:: EXERCISE GOAL ::
Copy out each line below that has the word "computer" in it.

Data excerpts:
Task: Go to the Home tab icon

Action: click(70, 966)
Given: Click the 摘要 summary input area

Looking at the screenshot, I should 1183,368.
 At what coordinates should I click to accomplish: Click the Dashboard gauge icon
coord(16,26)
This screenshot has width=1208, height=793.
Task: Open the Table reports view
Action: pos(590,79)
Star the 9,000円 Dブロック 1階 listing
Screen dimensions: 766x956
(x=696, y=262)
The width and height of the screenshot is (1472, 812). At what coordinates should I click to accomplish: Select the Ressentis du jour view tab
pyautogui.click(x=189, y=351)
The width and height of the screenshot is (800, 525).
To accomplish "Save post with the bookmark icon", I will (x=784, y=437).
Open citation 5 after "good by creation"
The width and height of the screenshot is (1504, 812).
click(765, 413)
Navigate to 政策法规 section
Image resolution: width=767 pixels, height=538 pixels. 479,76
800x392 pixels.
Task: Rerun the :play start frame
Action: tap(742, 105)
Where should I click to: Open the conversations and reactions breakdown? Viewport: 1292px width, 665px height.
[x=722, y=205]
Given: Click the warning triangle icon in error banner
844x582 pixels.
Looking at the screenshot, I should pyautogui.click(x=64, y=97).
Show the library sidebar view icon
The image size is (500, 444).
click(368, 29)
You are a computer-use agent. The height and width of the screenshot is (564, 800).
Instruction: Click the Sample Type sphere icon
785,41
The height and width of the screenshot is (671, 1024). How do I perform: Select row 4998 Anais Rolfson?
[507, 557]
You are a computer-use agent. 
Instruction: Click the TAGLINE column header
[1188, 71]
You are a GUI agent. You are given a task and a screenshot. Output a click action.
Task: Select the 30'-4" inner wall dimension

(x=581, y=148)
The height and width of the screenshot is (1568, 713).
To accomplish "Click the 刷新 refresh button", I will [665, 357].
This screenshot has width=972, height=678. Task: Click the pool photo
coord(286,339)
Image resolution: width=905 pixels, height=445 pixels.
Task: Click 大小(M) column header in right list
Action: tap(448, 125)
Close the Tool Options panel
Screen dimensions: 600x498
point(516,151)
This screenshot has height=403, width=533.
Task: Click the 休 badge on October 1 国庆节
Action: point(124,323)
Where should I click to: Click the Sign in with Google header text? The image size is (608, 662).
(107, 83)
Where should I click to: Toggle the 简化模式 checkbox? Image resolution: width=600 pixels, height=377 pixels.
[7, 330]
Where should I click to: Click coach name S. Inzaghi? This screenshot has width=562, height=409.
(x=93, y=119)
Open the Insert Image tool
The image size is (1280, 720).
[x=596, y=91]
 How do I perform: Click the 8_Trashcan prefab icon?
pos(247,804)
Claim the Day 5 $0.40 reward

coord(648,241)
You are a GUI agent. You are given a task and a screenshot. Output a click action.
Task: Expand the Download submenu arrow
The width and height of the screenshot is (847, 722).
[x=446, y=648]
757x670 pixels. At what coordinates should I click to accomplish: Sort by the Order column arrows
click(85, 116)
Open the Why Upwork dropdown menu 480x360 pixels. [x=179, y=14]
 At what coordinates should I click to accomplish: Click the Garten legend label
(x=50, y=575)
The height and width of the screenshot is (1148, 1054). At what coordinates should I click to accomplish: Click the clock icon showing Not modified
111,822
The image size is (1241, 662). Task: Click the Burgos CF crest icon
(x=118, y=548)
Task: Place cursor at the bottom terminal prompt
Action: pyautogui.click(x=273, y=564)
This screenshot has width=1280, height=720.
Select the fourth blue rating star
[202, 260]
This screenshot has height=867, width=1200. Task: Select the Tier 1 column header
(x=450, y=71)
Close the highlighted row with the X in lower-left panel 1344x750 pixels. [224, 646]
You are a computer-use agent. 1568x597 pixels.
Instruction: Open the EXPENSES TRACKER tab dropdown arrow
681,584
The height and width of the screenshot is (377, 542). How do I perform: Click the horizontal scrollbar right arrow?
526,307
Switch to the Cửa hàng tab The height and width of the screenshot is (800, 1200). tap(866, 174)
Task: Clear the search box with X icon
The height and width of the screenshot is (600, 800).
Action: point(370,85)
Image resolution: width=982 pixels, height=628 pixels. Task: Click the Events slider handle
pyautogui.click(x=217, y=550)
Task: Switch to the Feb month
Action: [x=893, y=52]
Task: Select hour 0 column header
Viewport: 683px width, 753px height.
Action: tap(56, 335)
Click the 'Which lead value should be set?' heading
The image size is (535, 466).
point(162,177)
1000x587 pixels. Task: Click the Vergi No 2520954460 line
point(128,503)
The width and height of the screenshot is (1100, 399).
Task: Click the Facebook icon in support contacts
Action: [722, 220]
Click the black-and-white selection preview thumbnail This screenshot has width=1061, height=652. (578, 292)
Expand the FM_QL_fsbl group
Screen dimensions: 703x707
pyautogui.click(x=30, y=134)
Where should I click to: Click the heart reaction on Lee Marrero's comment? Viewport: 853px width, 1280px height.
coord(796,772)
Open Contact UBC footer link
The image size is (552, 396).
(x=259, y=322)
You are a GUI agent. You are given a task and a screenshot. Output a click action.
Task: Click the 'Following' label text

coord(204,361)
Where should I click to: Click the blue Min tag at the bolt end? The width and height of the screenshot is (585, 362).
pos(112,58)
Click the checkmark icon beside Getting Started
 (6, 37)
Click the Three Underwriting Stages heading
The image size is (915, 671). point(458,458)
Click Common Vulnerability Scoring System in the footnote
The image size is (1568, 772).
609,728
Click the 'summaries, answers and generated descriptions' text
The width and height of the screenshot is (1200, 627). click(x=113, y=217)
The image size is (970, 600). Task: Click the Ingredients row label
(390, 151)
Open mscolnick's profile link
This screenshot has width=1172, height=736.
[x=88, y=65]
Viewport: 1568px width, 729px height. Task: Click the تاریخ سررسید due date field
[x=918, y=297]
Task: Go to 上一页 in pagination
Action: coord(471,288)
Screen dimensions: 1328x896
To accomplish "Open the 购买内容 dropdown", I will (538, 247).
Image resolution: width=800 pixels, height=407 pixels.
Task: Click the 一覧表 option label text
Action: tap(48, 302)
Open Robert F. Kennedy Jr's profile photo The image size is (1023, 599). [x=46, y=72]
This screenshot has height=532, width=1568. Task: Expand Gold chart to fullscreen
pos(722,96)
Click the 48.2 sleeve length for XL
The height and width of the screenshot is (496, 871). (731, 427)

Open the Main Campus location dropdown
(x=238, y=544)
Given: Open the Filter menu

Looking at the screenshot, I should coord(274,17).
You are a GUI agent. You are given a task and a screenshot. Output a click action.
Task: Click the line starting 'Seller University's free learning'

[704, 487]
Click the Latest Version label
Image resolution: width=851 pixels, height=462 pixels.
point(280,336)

:: ANSWER FOR THE TASK ::
You are a computer-use agent. The height and width of the screenshot is (564, 800).
You are a computer-use agent. 
You are a computer-use agent. 1568x597 pixels.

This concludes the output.